Excerpt to read:

=-=-=-=-=

Those 57 Liberal Democrat MPs, whether on the Government payroll or not, are going to have some very tough choices when they come to vote on all the amendments to the Welfare Reform Bill.
It’s been suggested that the difficult position the Party finds itself in is all down to communications. Tell the world about all the concessions the Lib Dems have achieved, the spin doctors say, and all will be OK.
But of course it’s not. Liberal Democrats in the House of Lords were thoroughly unconvinced by this argument when they rebelled over ESA, the cap and CSA fees. Those rebellions seem to have achieved far more of substance.
In any case, a re-evaluation of priorities is needed.
That’s why I’ve been working with other grassroots Lib Dems like the author of Party policy on ESA, Liberal Youth’s blogger extraordinaire George Potter; former Guildford MP Sue Doughty; Social Liberal Forum colleagues and members of the Liberal Democrat Disability Association. Sue has orchestrated an open letter to Nick Clegg, signed by a significant number of Liberal Democrat candidates in 2010 (the most significant number since the General Election).
There will also be meetings with Liberal Democrat Parliamentarians – an almost unprecedented move – and I have put the issue on the agenda of the Federal Policy Committee next month.
Liberal Democrats need to be very careful to spell out their priorities. That should be ensuring the most vulnerable people receive proper care, while ensuring that the benefits system can no longer be used by the right-wing press to assert that working people earn less than claimants. The premise of the Coalition’s approach to welfare reform is generally right – and the many conversations I’ve had with people in areas of high deprivation in Reading prove it. But the Coalition will lose the argument unless they deal properly with the substance rather than retreating into their collective bunker.

=-=-=-=-=

Data to examine:

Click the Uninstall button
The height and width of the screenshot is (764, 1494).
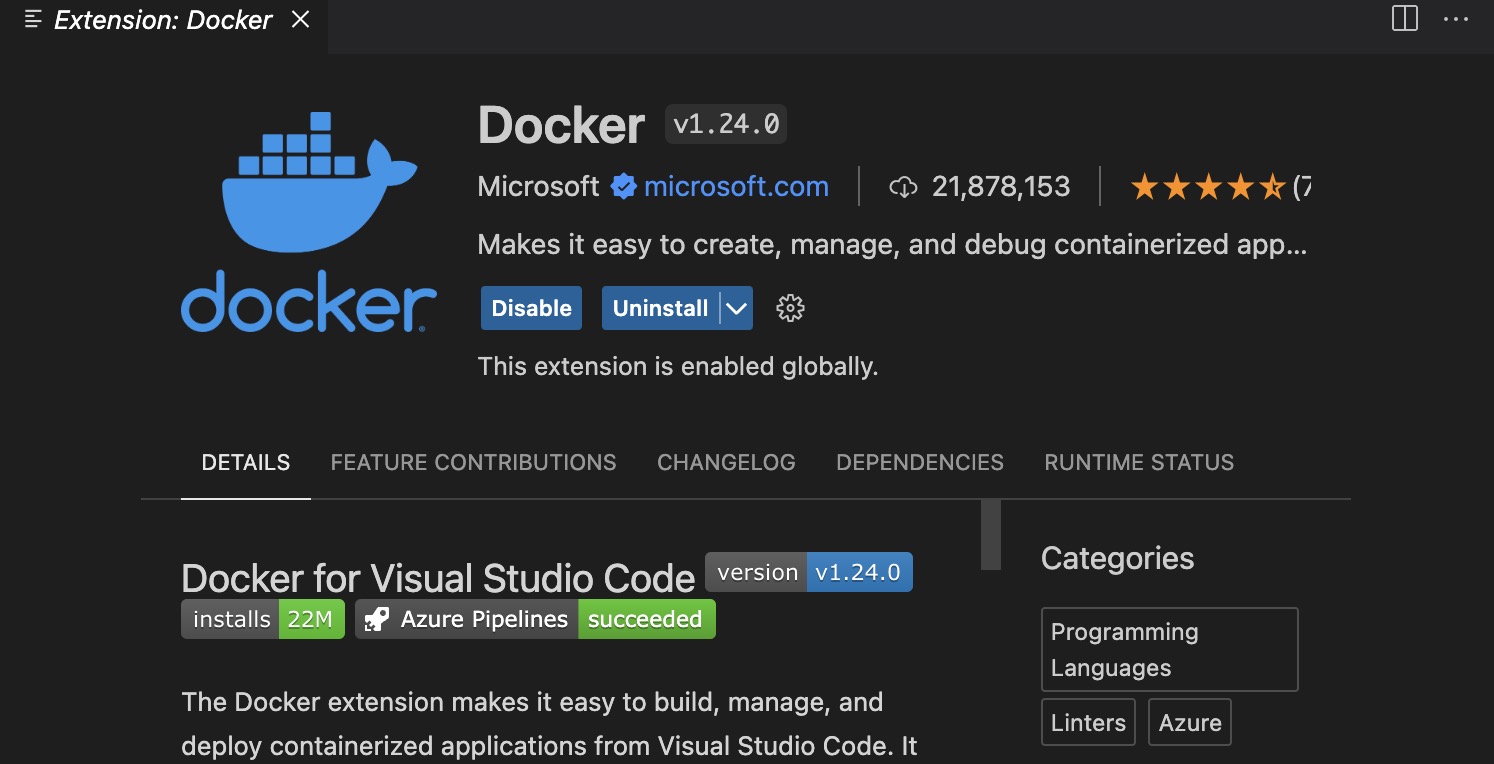(x=660, y=308)
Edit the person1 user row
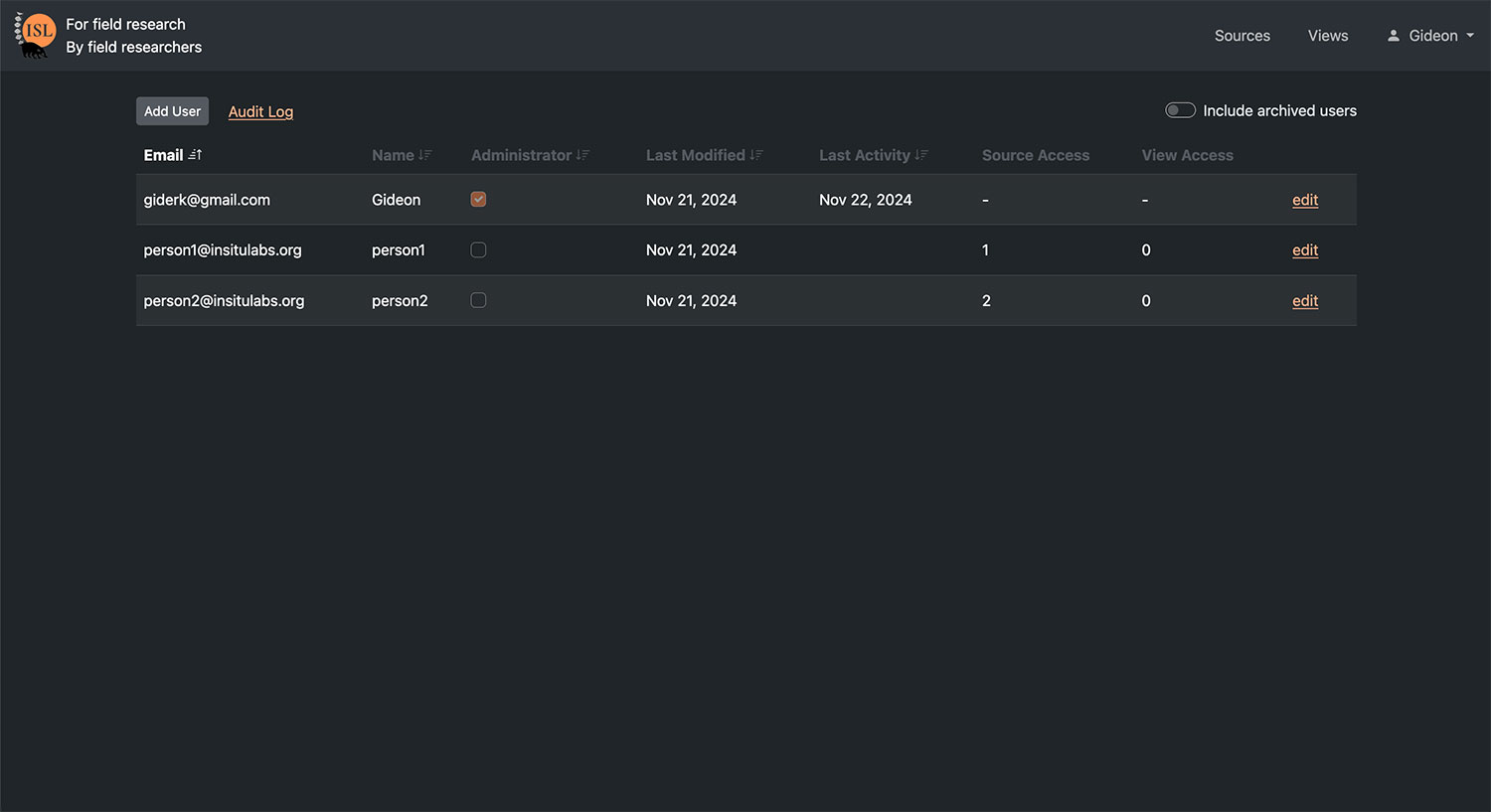1491x812 pixels. pyautogui.click(x=1304, y=250)
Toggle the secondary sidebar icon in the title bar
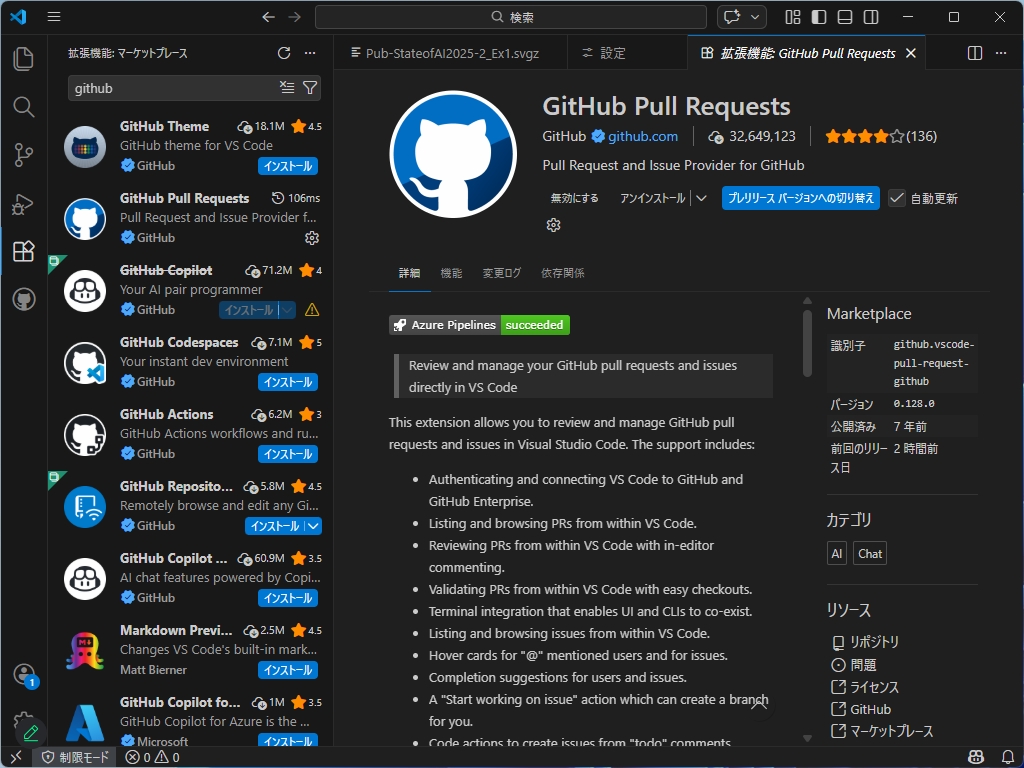This screenshot has height=768, width=1024. click(x=869, y=17)
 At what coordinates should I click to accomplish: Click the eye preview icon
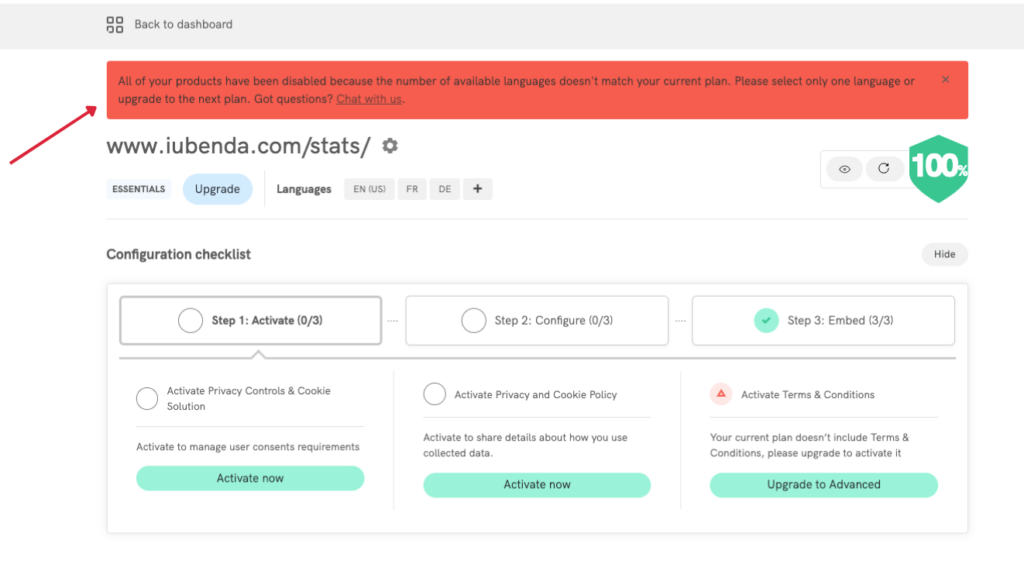(844, 169)
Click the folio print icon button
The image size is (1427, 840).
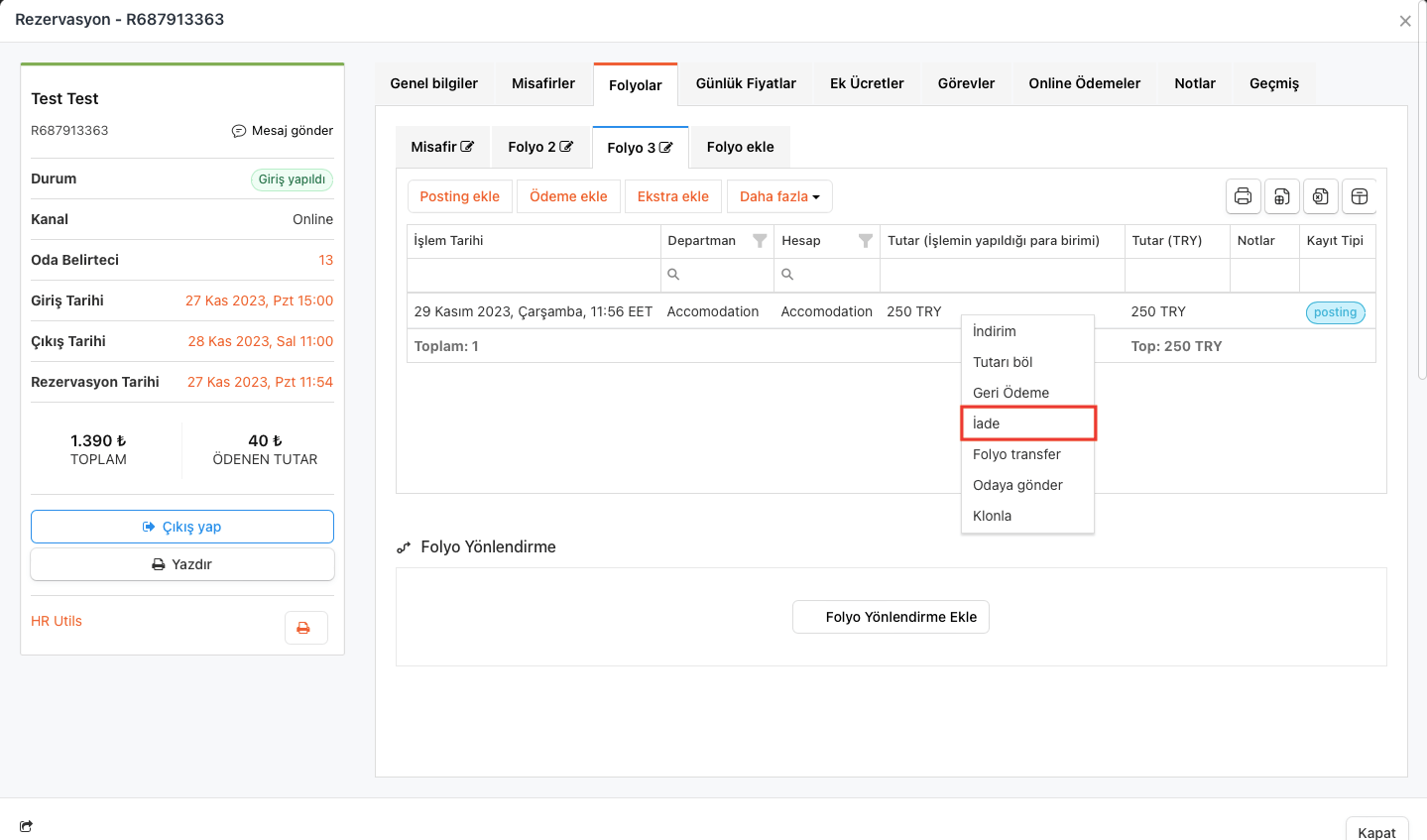pyautogui.click(x=1243, y=196)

=-=-=-=-=

Your goal:
Rewrite the welfare reform piece between "It’s been suggested" and "more of substance.", inclusive, replacing "spin doctors" with "party advisers". Use only the welfare reform piece to answer, not the rows.

Task solution:
It’s been suggested that the difficult position the Party finds itself in is all down to communications. Tell the world about all the concessions the Lib Dems have achieved, the party advisers say, and all will be OK.
But of course it’s not. Liberal Democrats in the House of Lords were thoroughly unconvinced by this argument when they rebelled over ESA, the cap and CSA fees. Those rebellions seem to have achieved far more of substance.